These 5 albums truly inspire rapper SonaOne and his music

  • Music
  • Friday, 19 May 2017

Rapper SonaOne hopes to release a new album this year. Photos: The Star/Raymond Ooi

SonaOne's latest single Again comes from an emotionally vulnerable place with a hopeful ending.

Again is a story specifically about overcoming the emotional trauma from being in a failed relationship. A lot of people have been in a relationship, and then break up.

“It really affects them and they don’t want to commit anymore. This is coming from that place where you thought you cannot fall in love again or look for anyone else. Then, someone comes along and you think to yourself, ‘Oh, here we go again. Let’s give this (love) another shot’,” he said during an interview in Petaling Jaya, Selangor.

Opening up about life experiences is going be the core subject in SonaOne’s upcoming album, with the working title Moments. The 28-year-old rapper (real name Mikael Adam Lozach) hopes to come up with an album which will serve as a reminder to some significant moments in life.

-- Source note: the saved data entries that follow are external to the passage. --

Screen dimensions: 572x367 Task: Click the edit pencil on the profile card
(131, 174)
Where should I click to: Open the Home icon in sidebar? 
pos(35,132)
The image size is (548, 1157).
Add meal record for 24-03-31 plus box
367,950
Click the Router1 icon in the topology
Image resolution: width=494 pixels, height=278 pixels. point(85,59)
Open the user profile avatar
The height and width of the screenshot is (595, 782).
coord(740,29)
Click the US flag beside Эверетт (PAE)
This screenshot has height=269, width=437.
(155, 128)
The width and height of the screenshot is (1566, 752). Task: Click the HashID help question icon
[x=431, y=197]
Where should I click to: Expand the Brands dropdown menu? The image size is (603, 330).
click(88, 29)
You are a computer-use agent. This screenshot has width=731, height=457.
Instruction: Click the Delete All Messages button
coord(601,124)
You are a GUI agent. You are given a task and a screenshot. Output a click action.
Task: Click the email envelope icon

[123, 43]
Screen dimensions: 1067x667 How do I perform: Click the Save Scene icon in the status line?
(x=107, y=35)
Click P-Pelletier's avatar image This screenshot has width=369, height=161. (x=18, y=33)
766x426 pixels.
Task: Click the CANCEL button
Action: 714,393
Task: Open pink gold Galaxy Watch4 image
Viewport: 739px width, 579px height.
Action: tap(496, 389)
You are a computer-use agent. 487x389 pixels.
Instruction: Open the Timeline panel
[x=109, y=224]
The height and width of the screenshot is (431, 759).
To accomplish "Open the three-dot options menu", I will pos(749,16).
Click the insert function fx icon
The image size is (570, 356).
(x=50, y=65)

“It’s about capturing moments, either emotionally or some sort of thought process and embedding it into a song. So, you can revisit that moment again and again.”

SonaOne teased the possibility that Moments will drop some time this year.

“Personally I want to be able to finish this album by September. If not, hopefully by the end of the year”

In the meantime, the Anugerah Industri Muzik-winning rapper shared five hip-hop albums that have inspired him.

Donuts by J Dilla

SonaOne is currently working on an album that would document his life experiences.

“J Dilla’s body of work as a producer is just incredible. He was the go-to guy for the underground hip-hop movement in terms of style. You know the “boom bap” (a production style in hip-hop)? He was pretty much the grandmaster; the way he sampled music, the way he worked his drums – even until today, people still have a hard time mimicking it. Donuts was an album that he made when he was in the hospital. He was diagnosed with a rare blood disease. It came out of nowhere and he was told that he only had five months to live. The story goes that he asked to have all his music equipment in the hospital as he wanted to make music until he dies. That inspired me big time. This was way back in 2006. I pre-ordered the vinyl (Donuts) from Amazon. The day I received it, was the day he passed away. I remember listening to the whole album and it hit me so hard.”

Ready To Die by Notorious B.I.G

“This is a classic. Till today, not a lot of rappers can do what B.I.G was known for – the way he did his narratives, cadence, rhyme patterns and perspective on street life. On this album, he touched on his past dealings as a drug dealer, his newfound fame and his love for his mum. And of course, his love for hip-hop and rap. It was a lot of things I can relate to. Except for the drug bit (laughs).”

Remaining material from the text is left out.